Implantar processos colaborativos significa, antes de qualquer coisa, começar pela atitude de confiar. Como analisa Rachel Botsman, a moeda da nova economia é a confiança. Dessa forma, abrimos portas para empoderar as pessoas dentro da empresa, que passam a se sentir mais aptas a criar e a construir conexões significativas.

Botsman explica que conexões geram reputação. Quando as pessoas dentro da empresa confiam e reconhecem o trabalho de um colaborador, maiores as chances de ele encarar e receber novos desafios. É um círculo virtuoso que pode trazer possibilidades talvez nunca antes esperadas. Ou seja: um potencial pode estar escondido na sua organização enquanto a confiança não estiver plenamente estabelecida.

Porém é preciso sempre considerar que as pessoas agem como agem também por força do ambiente. Criar o clima propício, com espaços de troca e sem julgamentos, ajudam a explorar a sabedoria coletiva e a pluralidade de perspectivas. Quando nos sentimos à vontade fica mais fácil se responsabilizar por algo além do nosso próprio umbigo.

Separamos algumas dicas que podem ajudar sua empresa começar a entender na prática a economia colaborativa.

– Crie o ambiente para a conversa

Abra momentos para a troca entre os colaboradores, assim como entre colaboradores e gestores. Pode parecer óbvio, mas a prática da conversa e da escuta são o caminho mais fácil para a construção do diálogo.

 

– Estabeleça metas comuns

Normalmente, os resultados são medidos entre áreas, e não como um todo. O resultado disso é a falta de percepção do todo pelo colaborador, e de que a performance de um depende do outro. Além disso, modelos de avaliação que criam um ranking incentivam a competição, não a construção conjunta.

 

– Recrute habilidades sociais

Comece recrutando seus colaboradores pelo “porquê”, e não somente pelas suas habilidades técnicas. Isso significa incluir o comportamento colaborativo como pré-requisito no seu recrutamento e seleção.

 

– Motive equipes multiáreas

Projetos que integrem mais de uma área incentivam a visão sistêmica e a empatia. Isso também possibilita a avaliação das áreas de forma interconectada, e não de maneira isolada e competitiva.

 

– Comece pela liderança

O propósito precisa vir do exemplo.

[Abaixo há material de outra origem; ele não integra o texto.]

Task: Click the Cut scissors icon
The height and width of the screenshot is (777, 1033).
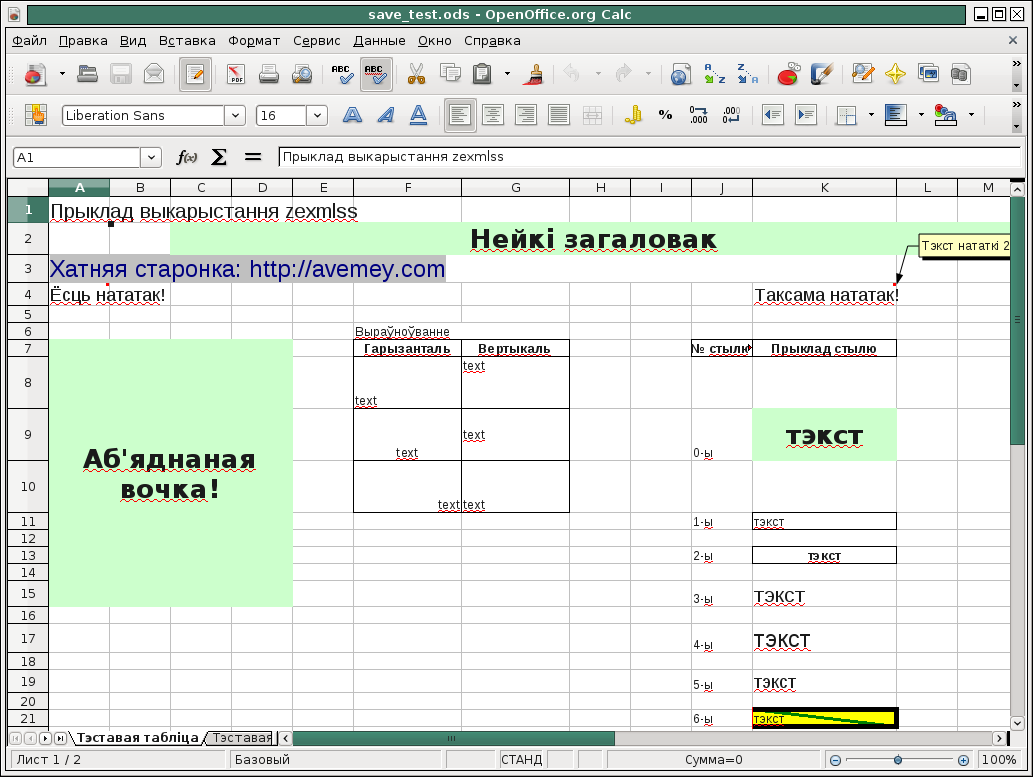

Se a sua principal liderança não pratica o que a empresa prega, dificilmente as demais pessoas irão incorporar a causa. Conecte todos a um propósito comum que venha de cima.

Criar equipes produtivas significa combinar com sucesso habilidades individuais. Por isso, a colaboração é cada dia mais essencial nas empresas. O RH tem o poder de pensar um projeto integral que favoreça esse novo espírito. A contratação, o treinamento, a forma como as decisões são tomadas e a criação de espaços propícios alimentam ou não o espírito colaborativo nas organizações.